No sentía la conocida tirantez de los músculos del cuello.

¡Sin embargo, veía el hangar a sus espaldas, como si su cabeza hubiera girado sin esfuerzo ciento ochenta grados! La sensación era enloquecedora. ¿Qué le estaba pasando?

Por lo que sabía sobre los instrumentos marcianos, Lucas sospechó que aquello era una ilusión, proyectada directamente en su cerebro por el mejillón pegajoso que le envolvía. No estaba viendo por medio de sus ojos, sino del extraño sistema sensorial de la cosa. Para comprobarlo, los cerró: seguía viendo sin dificultad.

En apariencia, solamente la visión estaba afectada. Al tacto, su cuerpo seguía envuelto en… uaagh.

Es tan sólo un autómata, se dijo. Otra jodida máquina marciana. Se preguntó si también podría ver el ultravioleta, o el infrarrojo.

– ¿Cómo te sientes? -la voz de Karl retumbó en su cabeza. La ilusión también se extendía al sonido.

– Como si me hubiera corrido en los calzoncillos.

– Lucas -era Sandra-, ten cuidado con lo que dices. Todos podemos oírte.

– Lo siento. No lo sabía.

– Bien, vamos a comenzar con el primer capítulo: aprender a andar.

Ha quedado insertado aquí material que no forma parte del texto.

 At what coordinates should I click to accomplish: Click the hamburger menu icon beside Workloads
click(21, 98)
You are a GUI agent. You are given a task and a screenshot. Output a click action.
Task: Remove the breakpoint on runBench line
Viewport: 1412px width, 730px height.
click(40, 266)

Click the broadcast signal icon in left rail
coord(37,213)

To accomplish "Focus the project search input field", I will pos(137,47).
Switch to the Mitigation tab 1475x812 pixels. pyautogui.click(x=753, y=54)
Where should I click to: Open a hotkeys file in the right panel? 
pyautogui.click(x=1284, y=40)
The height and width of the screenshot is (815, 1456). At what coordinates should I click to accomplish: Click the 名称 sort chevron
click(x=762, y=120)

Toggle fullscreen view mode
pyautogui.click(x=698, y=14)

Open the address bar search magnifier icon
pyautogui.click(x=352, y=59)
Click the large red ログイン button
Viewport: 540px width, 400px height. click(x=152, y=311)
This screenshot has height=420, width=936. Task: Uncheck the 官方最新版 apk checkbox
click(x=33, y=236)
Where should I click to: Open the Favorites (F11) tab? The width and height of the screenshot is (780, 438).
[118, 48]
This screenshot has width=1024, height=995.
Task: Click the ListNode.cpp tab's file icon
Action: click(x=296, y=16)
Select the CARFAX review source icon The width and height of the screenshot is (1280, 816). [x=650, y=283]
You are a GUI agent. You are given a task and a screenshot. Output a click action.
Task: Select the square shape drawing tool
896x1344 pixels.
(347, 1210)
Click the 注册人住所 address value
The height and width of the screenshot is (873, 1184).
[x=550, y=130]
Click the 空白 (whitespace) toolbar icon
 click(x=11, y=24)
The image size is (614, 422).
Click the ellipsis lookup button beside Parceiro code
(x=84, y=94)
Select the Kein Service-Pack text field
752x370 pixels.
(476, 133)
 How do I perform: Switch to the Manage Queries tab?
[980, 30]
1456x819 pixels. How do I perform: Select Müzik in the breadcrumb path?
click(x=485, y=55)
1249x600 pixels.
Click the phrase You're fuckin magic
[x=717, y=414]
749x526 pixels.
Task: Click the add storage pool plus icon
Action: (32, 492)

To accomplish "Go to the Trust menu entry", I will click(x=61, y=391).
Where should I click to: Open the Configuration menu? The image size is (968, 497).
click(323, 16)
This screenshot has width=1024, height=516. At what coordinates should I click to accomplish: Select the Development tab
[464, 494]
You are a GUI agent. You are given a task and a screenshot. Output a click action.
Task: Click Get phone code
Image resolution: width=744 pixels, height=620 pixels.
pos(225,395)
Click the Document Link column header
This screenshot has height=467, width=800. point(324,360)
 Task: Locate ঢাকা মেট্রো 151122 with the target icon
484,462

El robot de la chica cobró vida y avanzó hacia él, con movimientos fáciles y vigorosos. Se detuvo a pocos pasos frente a Lucas.

– Adelante, Lucas, un pasito. Animo, pero con cuidado. No hemos encontrado taka-taks de ese tamaño.

Lucas observó que los científicos se habían esfumado prudentemente. Estaba claro, se suponía que él iba a manejar aquel cacharro, ¿pero cómo?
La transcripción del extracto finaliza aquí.